2012-05-06 00:23:29 | Weblog
事件番号 平成21(ワ)31535
事件名 損害賠償請求事件
裁判年月日 平成24年04月27日
裁判所名 東京地方裁判所  
権利種別 特許権
訴訟類型 民事訴訟
裁判長裁判官 大鷹一郎

(2) 検討
ア 前訴と本訴では,原告の請求権を基礎付ける特許権はいずれも本件特許権で同一であるが,前訴は本件特許権に基づく前訴マウスの使用等の差止請求権を訴訟物とするもので,前訴の確定判決により既判力が生じるのは,前訴の控訴審の口頭弁論終結時である平成14年7月9日における上記請求権の存否であるのに対し,本訴は前訴控訴審判決が確定した平成15年3月25日から本訴の提起日までの間における被告の本訴マウスの使用等による本件特許権侵害の不法行為又は共同不法行為に基づく損害賠償請求権を訴訟物とするものであって,前訴と本訴では訴訟物が異なり,前訴の既判力が本訴に直接に及ぶものではない
・・・
 ・・・ところが,原告は,本訴において,上記争点について,前訴でした主張と同様の主張を行い,本訴マウスが構成要件Bを充足し,ひいては本件発明の技術的範囲に属する旨主張している。前訴1審判決及び前訴控訴審判決が示した構成要件Bの「ヒト器官から得られた腫瘍組織塊」についての解釈は判決における理由中の判断であって,本訴はもとより,前訴においても既判力の対象となるものではないが,本訴において,原告が構成要件Bの「ヒト器官から得られた腫瘍組織塊」の解釈を再び争い,本訴マウスが本件発明の技術的範囲に属すると主張することは,前訴の判決によって原告と被告との間で既判力をもって確定している前訴マウスの使用等による本件特許権に基づく差止請求権の不存在の判断と矛盾する主張をすることに帰し,実質的に,同一の争いを繰り返すものであるといわざるを得ない。 ・・・,民事訴訟法においては,単に新たな証拠が発見されたというのみでは,再審事由とはならず,相手方当事者又は第三者の犯罪その他の違法行為によって攻撃防御の方法の提出を妨げられた場合などに限り,再審事由(同法338条1項5号ないし7号,2項)としている趣旨に照らすならば,上記技術常識を可視的に立証することは前訴当時の技術では不可能であったが,本訴の時点においては,甲8の実験報告書によってその立証が可能になったからといって,前訴の蒸し返しとなる主張を行うことを正当化することはできない。
 したがって,この限りにおいて,原告の上記主張を採用することはできない。

(ウ) ・・・均等侵害の主張を含めて,原告が前訴において自己の攻撃防御を尽くす十分な機会と権能を与えられていなかったことをうかがわせる事情は認められない。

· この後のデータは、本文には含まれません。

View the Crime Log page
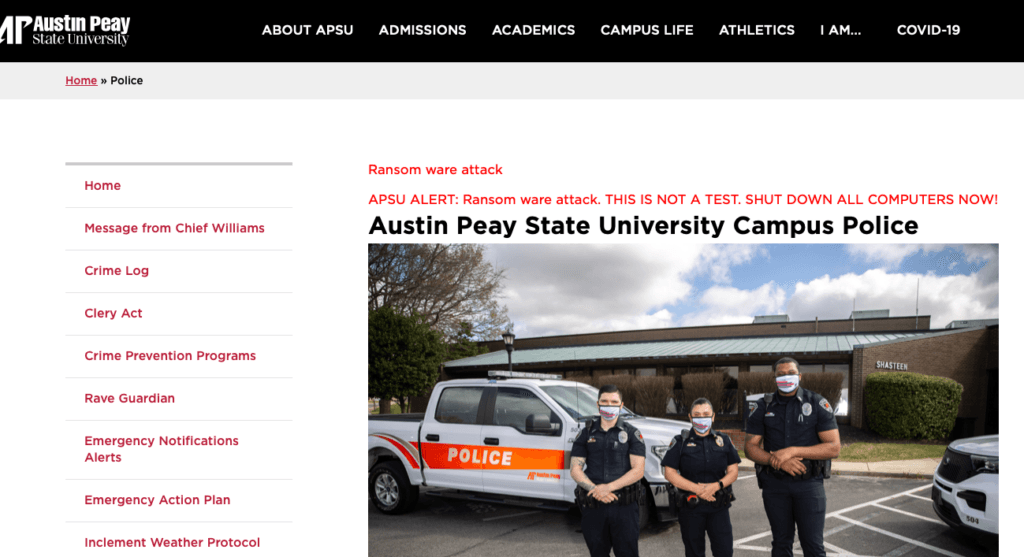1024x557 pixels. (x=116, y=270)
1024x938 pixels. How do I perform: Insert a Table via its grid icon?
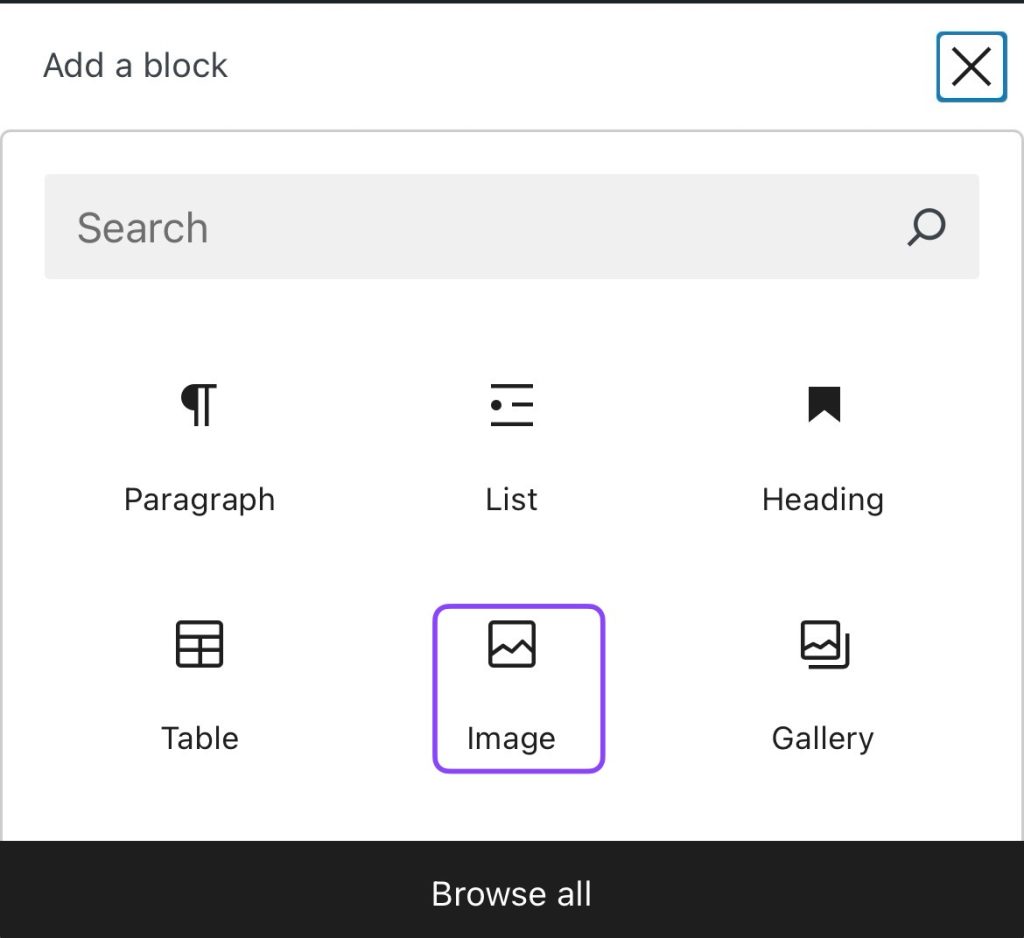(199, 644)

(エ) 一方,被告において,前訴控訴審判決が確定したことによって紛争が解決し,本件発明の各構成要件の充足性を判断する上では前訴マウスの構成と実質的に同一の構成といえるマウスを用いた実験等を行うことは本件特許権を侵害するものでなく,そのような行為を対象とした差止請求や損害賠償請求をされることはないものと期待することは合理的であり,保護するに値するものである。本訴において前訴と同一の争点について審理を繰り返すことは,このような被告の期待に反するものであって,そのための被告の応訴の負担は軽視することはできない。

ウ 以上の諸事情を総合すると,前訴と本訴は,訴訟物を異にし,差止め又は損害賠償の対象とされた被告の侵害行為等が異なり,しかも,本訴は前訴と異なる争点をも含むものであるから,原告による本訴の提起が,前訴の蒸し返しであって,訴権の濫用に当たり,違法であるとまで認めることはできない。しかし,本訴において,前訴における争点と同一の争点である構成要件Bの解釈について前訴と同様の主張をすること及び前訴で主張することができた均等侵害の主張をする点においては,前訴の蒸し返しであり,訴訟上の信義則に反し,許されないというべきである。